> **Work instructions**
Write again exactly the lines in the listing below, starting at the line with "You are a GUI" and ending at the line with "Image resolution: width=592", both included. Pictures are not copied.

> **Material shown**
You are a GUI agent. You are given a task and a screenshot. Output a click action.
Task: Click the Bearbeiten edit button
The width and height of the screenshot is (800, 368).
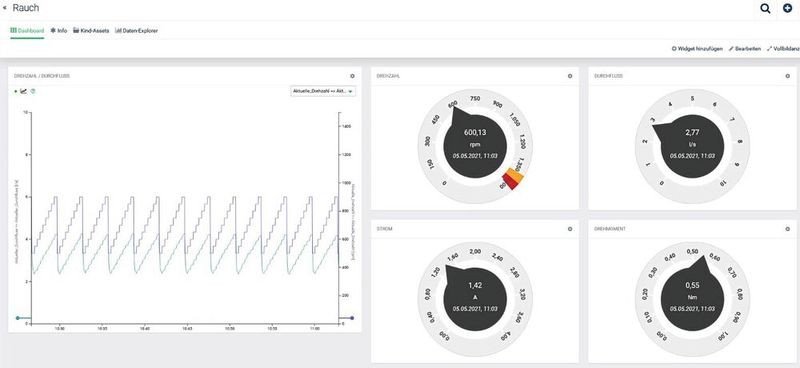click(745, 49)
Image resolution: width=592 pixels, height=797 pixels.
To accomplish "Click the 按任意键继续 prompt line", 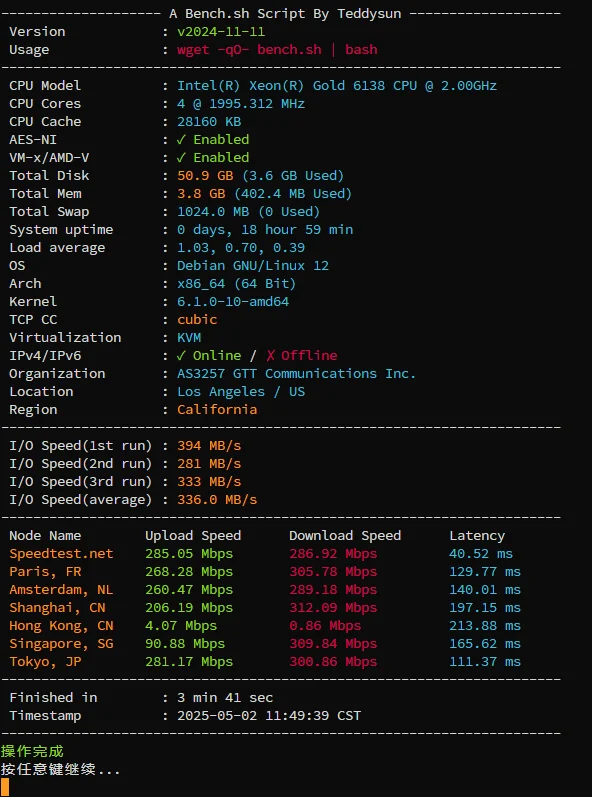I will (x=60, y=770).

---

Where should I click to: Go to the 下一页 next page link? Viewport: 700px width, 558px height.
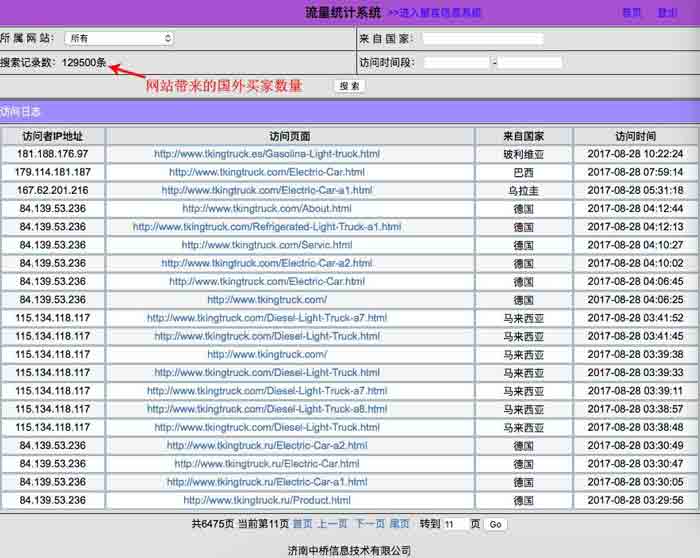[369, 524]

...

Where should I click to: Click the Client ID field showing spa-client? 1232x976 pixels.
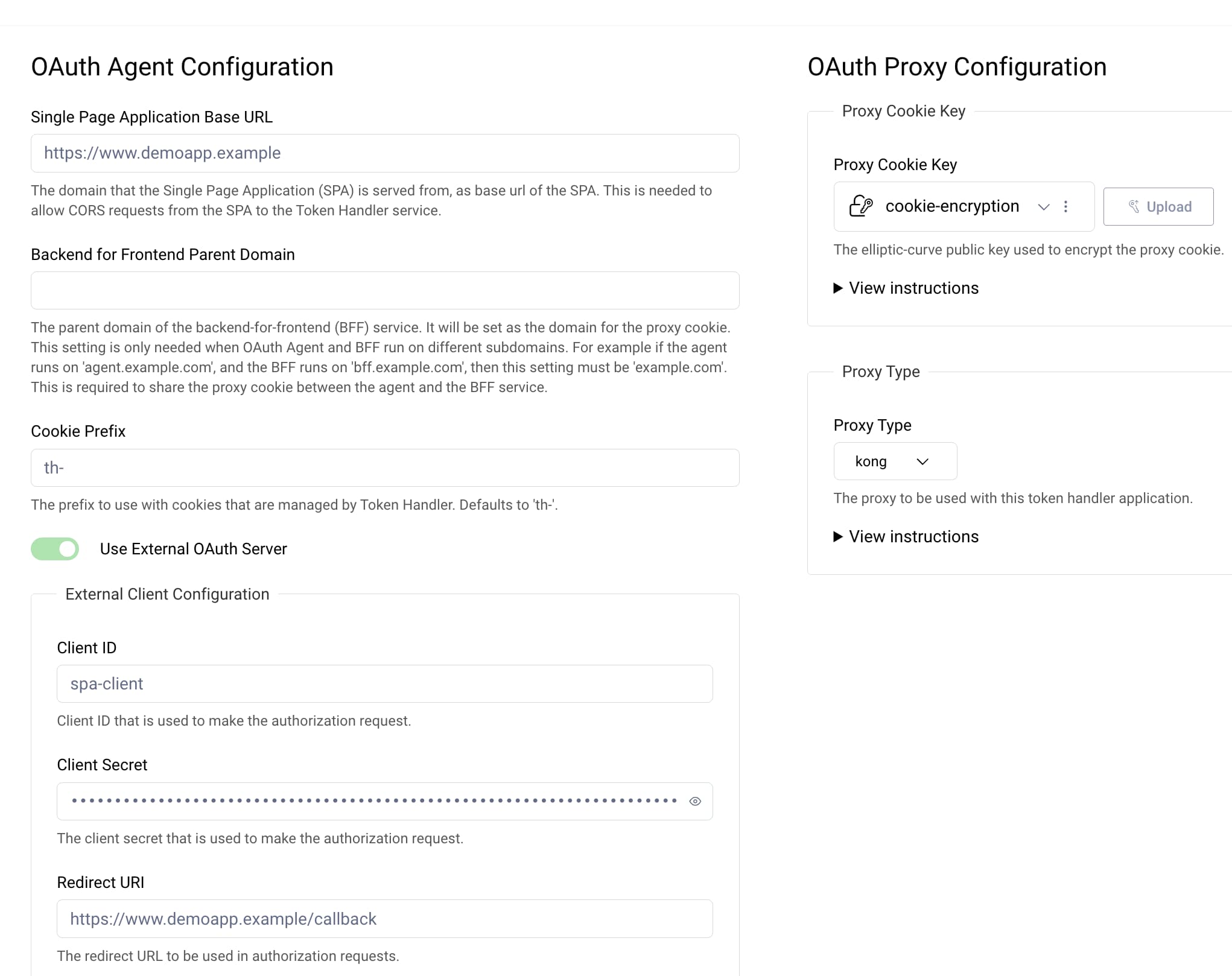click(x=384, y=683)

> **The answer**
You are a GUI agent. You are given a task and a screenshot. Output a click action.
Task: Click the Bearbeiten edit button
The width and height of the screenshot is (800, 368).
click(745, 49)
Image resolution: width=592 pixels, height=797 pixels.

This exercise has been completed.